SSRIs used to treat depression have gained a good track record but docs have been long aware of relapses when the med is stopped. Research has lead to a recommendation that the med be continued for up to 18-months after the depression has lifted because this reduces the rate of relapse. Parallel research revealed that this longer use of the meds allows our brain to "rewire" itself leading to better long term outcomes.
The article (available on the OUCH site, last line) "Pain vs. Suffering" is based on cognitive therapy. These forms of counseling/psychotherapy have been strongly supported by good research. Now some evidence is appearing that these therapies act like the SSRIs to stimulate our brains to "rewire", affording protection against strong anxiety conditions. Bottom line: looks like it may be possible to alter brain functioning to build in a permanent reduction of the anxiety which besets many folks with CH. While the gods may not have made a final pronouncement yet, experience with cognitive therapy, so far, really supports its use to treat anxiety & depression. While using "pain vs. suffering" takes time, commitment, and practice, it beats endless use of benzos, etc.
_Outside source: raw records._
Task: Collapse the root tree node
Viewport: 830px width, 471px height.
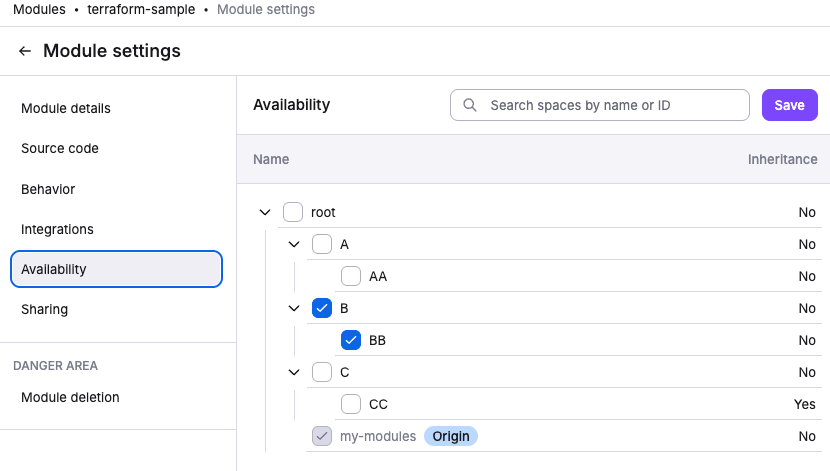Action: (265, 212)
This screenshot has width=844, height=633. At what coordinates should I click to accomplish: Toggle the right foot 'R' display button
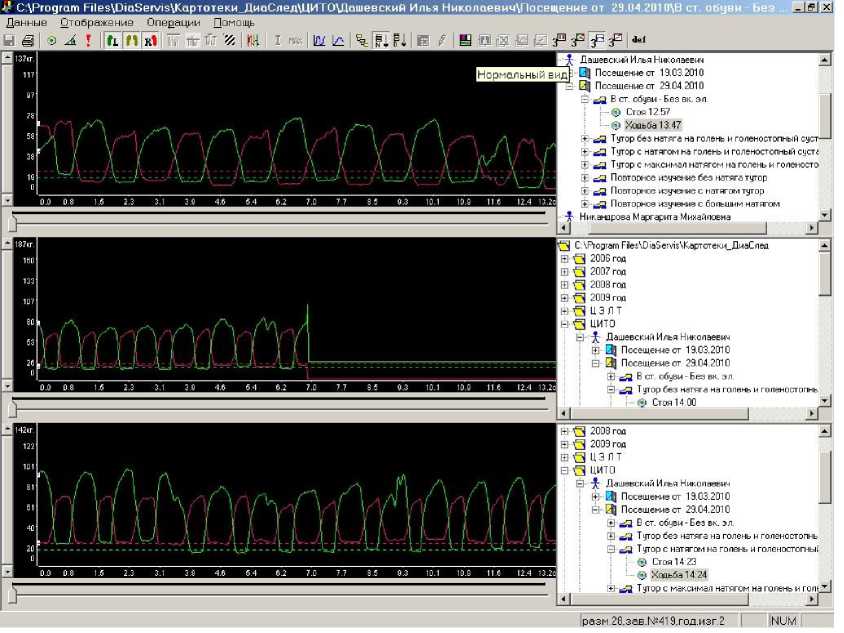point(149,41)
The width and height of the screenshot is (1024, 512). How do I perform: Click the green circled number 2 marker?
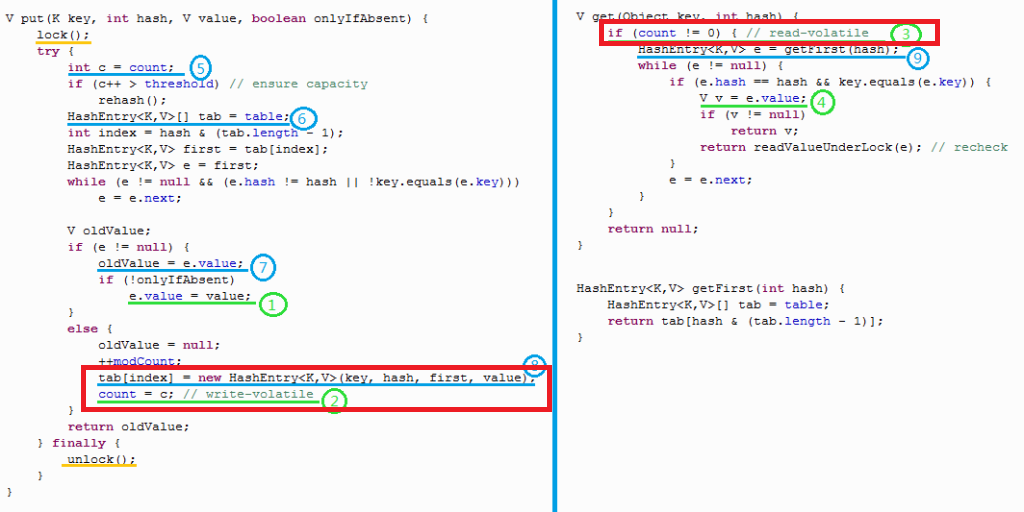[x=333, y=400]
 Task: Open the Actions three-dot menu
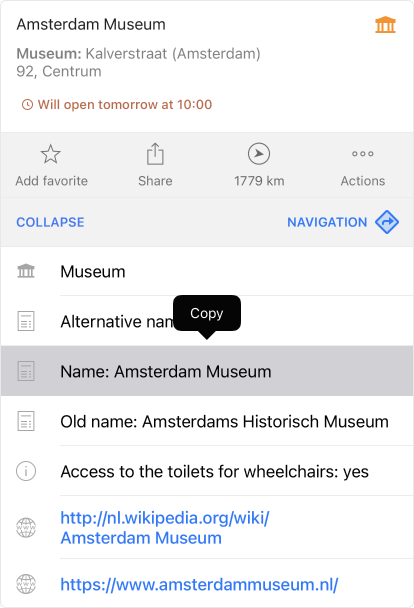tap(363, 154)
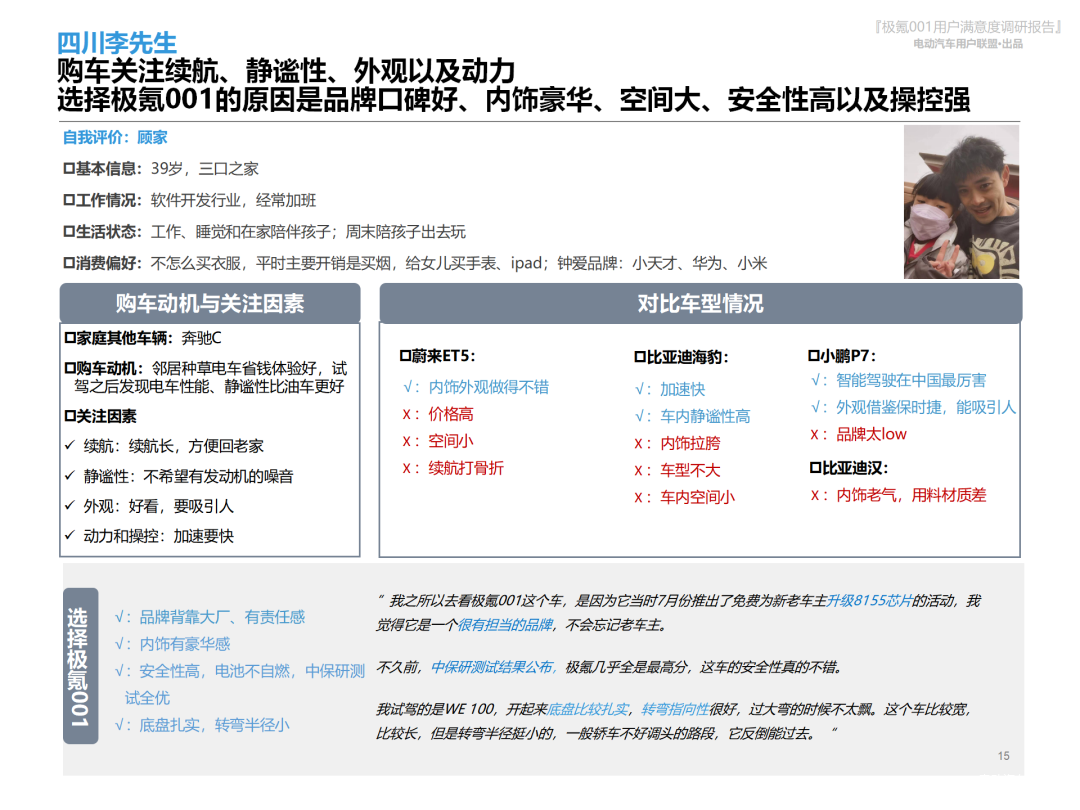Click the father and child photo
Viewport: 1080px width, 810px height.
tap(961, 202)
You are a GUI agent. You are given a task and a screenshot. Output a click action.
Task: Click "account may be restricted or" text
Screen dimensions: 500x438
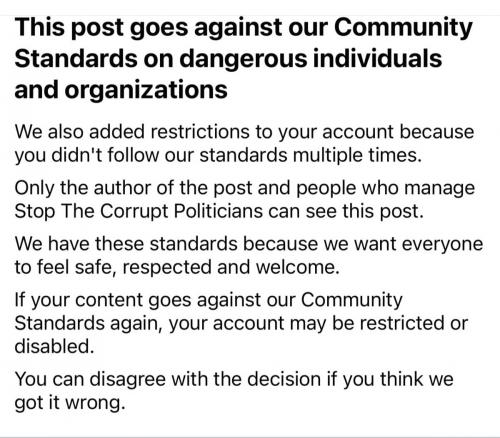coord(341,323)
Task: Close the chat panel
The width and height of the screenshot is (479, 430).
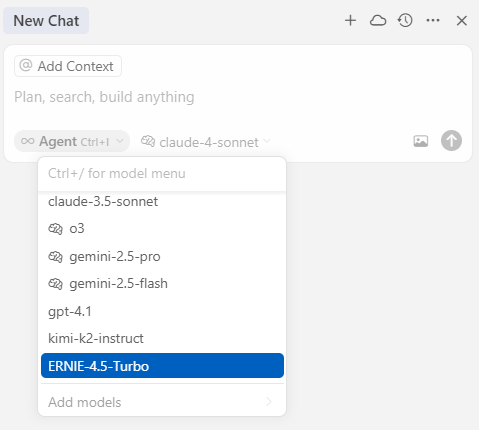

"“My brain is generating another obsessive thought. Don’t I know it is just some garbage thrown up by a faulty circuit?” After 10 weeks of mindfulness- based therapy, 12 out of 18 patients improved significantly. Before-and-after brain scans showed that activity in the orbital frontal cortex, the core of the OCD circuit, had fallen dramatically and in exactly the way that drugs effective against OCD affect the brain. Schwartz called it “self-directed neuroplasticity’ concluding that “the mind can change the brain?’ (TIME, 1/29/07. Major article on the human brain.) (OCD is classified as an anxiety disorder.)